Recently, a wishing movie from when I was young popped up on my Netflix homepage: Labyrinth. It stars David Bowie as the singing goblin king who kidnaps Sarah’s little brother when his constant crying leads Sarah to accidentally say exactly the right words to wish the baby away. I remember wishing that I could have a puffy-sleeved blouse like Sarah’s when I first saw the movie.

Wish literature includes wishes and the inevitable problems that come along with the wishes.

Sarah must go in search of her kidnapped baby brother through the labyrinth that leads to the goblin castle, which proves perilous though not too scary given all those Bowie songs and his ridiculous elfin hair. 

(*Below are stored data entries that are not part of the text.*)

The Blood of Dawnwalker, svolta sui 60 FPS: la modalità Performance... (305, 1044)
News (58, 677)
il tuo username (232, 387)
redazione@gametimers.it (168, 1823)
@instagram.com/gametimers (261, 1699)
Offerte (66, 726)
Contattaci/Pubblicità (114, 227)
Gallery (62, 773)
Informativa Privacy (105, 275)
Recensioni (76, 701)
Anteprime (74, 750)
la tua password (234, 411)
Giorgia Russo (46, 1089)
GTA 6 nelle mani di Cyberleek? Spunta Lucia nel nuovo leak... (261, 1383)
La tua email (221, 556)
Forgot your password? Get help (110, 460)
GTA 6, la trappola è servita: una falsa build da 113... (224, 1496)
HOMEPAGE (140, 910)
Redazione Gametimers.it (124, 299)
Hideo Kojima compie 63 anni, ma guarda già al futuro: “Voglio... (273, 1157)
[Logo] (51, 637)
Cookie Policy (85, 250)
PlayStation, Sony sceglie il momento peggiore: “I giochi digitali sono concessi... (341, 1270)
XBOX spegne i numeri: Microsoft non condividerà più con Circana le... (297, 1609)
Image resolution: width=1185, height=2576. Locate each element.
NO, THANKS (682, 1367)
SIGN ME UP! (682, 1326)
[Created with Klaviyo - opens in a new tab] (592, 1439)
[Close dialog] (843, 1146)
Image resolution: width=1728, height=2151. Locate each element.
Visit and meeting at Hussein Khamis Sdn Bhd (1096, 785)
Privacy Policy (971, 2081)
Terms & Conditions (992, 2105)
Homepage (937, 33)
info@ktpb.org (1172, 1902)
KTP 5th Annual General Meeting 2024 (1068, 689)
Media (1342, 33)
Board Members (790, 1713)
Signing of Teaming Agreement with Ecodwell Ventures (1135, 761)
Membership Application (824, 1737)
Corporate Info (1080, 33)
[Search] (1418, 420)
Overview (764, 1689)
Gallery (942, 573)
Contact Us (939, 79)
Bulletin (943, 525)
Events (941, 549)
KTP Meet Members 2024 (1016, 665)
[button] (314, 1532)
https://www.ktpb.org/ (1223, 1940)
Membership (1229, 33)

Aladdin’s Jafar learns his lesson via wishes when he wishes to be a genie himself, not realizing that means getting shut up in a lantern.

In his 1749 poem “The Vanity of Human Wishes,” Samuel Johnson warned his readers about wishing. He noted that in wish making, “How rarely reason guides the stubborn choice,” which means inevitable trouble as we wish for the wrong things. He spends the poem debunking our most common wishes. 

When it comes to wealth, Johnson writes, “The dangers gather as the treasures rise.” So next time I’m tempted to wish to win the lottery (a hard wish to fulfill since I don’t play), I’ll remind myself for a lottery winner, “Increase his riches and his peace destroy.”

Knowledge and fame, according to Johnson, won’t do much to improve our lives, for we are still subject to being human. “Yet hope not life from grief or danger free,/Nor think the doom of man reversed for thee.”

As for that doom, Johnson points to another common wish—for a long life—as problematic: 

“Enlarge my life with multitude of days,

In health, in sickness, thus the suppliant prays;

Hides from himself his state, and shuns to know,

That life protracted is protracted woe.”

A long life sounds great until we think about the practicalities of what that might actually look like.

Johnson, writing from a Christian perspective, leaves his readers with the following lesson:

“Inquirer, cease, petitions yet remain,

Which Heav’n may hear, nor deem religion vain.

Still raise for good the supplicating voice,

But leave to Heav’n the measure and the choice.”

Johnson sees us wishing adults as similar to children, not understanding what’s truly good for us. Sure, I’d wish for brownies everyday, but it’s not rational or good for me. 

From a Buddhist perspective, wishing also comes with problems, for if we are wishing, then we are craving. Rather than being present, we are concentrating on lack by wishing for. . .fill in the blank.

I’ll probably keep wishing on stars because it reminds me of my childhood, but I recognize that, not only is my wish unlikely to come true, it’s telling me something about myself.

That reflected light of the star can lead me to reflect on what I believe I’m missing and how I can be okay with missing it or maybe even realize I already have it.